§ Document segment:
What ETH Zurich Water Filter Certification Actually Means
When a water filter company references ETH Zurich University, most buyers have no framework for what that means. Is it a commercial test lab? A certification body? A stamp bought from a university marketing department? The answer is none of those. ETH Zurich is the Eidgenössische Technische Hochschule Zürich — the Swiss Federal Institute of Technology — consistently ranked among the world's top ten engineering and natural sciences universities in QS World University Rankings. It is an independent public research institution, not a commercial testing service.
The relevance of ETH Zurich to Mam Nature's filtration technology is specific and traceable: researchers at ETH Zurich published peer-reviewed findings validating the amyloid protein-fibre hybrid membrane technology that forms the core of the Mam Nature adsorption cartridge. That research appeared in Chemical Society Reviews, a journal published by the Royal Society of Chemistry with one of the highest impact factors in the chemistry literature. It was reviewed by independent scientists before publication — scientists who had no relationship with Mam Nature and no commercial interest in the outcome.

§ Required actions:
a: List the three possibilities about ETH Zurich that the text on ETH Zurich water filter certification raises as questions and then rejects.
b: According to the text on ETH Zurich water filter certification, in which journal did the ETH Zurich research appear, and who publishes that journal?
c: From the text on ETH Zurich water filter certification, extract the passage starting at "What ETH Zurich" and ending at "commercial testing service.".

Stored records
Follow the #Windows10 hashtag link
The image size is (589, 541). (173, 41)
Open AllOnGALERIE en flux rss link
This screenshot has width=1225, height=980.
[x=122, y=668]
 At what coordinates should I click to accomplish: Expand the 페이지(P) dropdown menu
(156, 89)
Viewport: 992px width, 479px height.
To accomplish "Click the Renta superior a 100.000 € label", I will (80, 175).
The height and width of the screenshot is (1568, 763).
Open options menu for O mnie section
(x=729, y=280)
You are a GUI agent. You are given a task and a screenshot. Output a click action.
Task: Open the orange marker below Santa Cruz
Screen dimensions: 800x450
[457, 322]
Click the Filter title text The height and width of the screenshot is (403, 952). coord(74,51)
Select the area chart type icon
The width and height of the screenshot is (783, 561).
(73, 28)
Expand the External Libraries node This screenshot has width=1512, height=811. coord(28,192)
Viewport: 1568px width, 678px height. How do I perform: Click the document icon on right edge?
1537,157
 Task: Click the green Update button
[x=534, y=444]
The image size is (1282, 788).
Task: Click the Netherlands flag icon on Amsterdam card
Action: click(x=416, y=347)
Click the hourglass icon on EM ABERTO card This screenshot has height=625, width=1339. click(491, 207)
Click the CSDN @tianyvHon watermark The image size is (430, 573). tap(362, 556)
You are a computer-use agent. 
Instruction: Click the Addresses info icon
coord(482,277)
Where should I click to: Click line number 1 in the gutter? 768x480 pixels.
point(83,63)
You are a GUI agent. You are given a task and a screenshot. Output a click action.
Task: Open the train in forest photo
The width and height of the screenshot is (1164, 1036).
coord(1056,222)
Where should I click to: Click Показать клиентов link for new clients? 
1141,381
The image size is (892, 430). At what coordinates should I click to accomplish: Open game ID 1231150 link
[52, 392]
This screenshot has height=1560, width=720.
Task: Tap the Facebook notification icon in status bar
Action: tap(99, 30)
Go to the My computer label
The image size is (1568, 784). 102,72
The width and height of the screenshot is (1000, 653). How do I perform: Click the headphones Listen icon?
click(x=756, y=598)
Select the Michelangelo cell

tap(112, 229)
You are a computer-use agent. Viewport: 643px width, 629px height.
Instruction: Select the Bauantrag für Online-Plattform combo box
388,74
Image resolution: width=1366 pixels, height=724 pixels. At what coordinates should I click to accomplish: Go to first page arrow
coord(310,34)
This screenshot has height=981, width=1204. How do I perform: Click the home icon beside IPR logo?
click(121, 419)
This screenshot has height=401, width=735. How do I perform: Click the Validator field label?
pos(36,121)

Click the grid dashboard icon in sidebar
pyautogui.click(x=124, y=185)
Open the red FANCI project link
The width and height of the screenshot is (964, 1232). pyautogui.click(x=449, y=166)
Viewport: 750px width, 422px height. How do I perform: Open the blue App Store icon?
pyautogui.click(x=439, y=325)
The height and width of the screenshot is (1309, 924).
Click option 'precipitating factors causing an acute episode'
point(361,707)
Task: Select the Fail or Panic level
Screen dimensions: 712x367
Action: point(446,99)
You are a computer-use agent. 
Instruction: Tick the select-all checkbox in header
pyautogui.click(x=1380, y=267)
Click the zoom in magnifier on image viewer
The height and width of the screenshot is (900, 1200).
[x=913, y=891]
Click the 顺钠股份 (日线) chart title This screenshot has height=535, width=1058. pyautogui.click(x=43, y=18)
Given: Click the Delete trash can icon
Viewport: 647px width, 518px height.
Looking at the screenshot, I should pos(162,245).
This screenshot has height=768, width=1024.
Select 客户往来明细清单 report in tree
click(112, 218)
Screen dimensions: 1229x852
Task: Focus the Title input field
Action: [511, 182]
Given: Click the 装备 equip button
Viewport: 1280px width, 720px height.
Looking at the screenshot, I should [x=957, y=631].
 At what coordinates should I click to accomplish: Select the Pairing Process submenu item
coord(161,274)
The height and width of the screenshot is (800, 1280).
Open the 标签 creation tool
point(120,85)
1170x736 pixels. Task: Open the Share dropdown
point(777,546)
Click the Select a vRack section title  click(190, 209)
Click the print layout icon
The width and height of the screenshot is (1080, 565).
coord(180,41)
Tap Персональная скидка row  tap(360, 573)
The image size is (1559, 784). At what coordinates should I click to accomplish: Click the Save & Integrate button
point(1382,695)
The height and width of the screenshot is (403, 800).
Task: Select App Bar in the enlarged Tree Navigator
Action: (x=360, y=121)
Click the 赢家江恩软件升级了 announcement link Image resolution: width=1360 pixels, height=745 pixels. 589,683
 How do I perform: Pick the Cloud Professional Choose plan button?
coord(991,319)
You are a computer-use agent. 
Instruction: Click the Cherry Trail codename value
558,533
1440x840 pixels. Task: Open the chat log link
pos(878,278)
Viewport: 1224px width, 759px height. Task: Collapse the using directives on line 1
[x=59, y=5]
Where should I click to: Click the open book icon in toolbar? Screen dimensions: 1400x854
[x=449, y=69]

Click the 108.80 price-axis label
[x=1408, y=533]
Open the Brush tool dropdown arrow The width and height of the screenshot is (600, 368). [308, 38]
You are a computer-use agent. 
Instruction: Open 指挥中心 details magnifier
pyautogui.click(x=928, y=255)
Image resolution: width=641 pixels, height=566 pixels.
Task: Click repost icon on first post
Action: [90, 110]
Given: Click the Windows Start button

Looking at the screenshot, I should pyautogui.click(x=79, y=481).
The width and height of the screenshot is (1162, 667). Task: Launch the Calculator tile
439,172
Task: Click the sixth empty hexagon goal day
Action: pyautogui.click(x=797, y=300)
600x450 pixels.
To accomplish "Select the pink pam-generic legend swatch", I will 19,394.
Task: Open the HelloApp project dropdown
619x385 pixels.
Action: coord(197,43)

§ Results:
a:
- A commercial test lab
- A certification body
- A stamp bought from a university marketing department

b: It appeared in Chemical Society Reviews, which is published by the Royal Society of Chemistry.

c:
What ETH Zurich Water Filter Certification Actually Means
When a water filter company references ETH Zurich University, most buyers have no framework for what that means. Is it a commercial test lab? A certification body? A stamp bought from a university marketing department? The answer is none of those. ETH Zurich is the Eidgenössische Technische Hochschule Zürich — the Swiss Federal Institute of Technology — consistently ranked among the world's top ten engineering and natural sciences universities in QS World University Rankings. It is an independent public research institution, not a commercial testing service.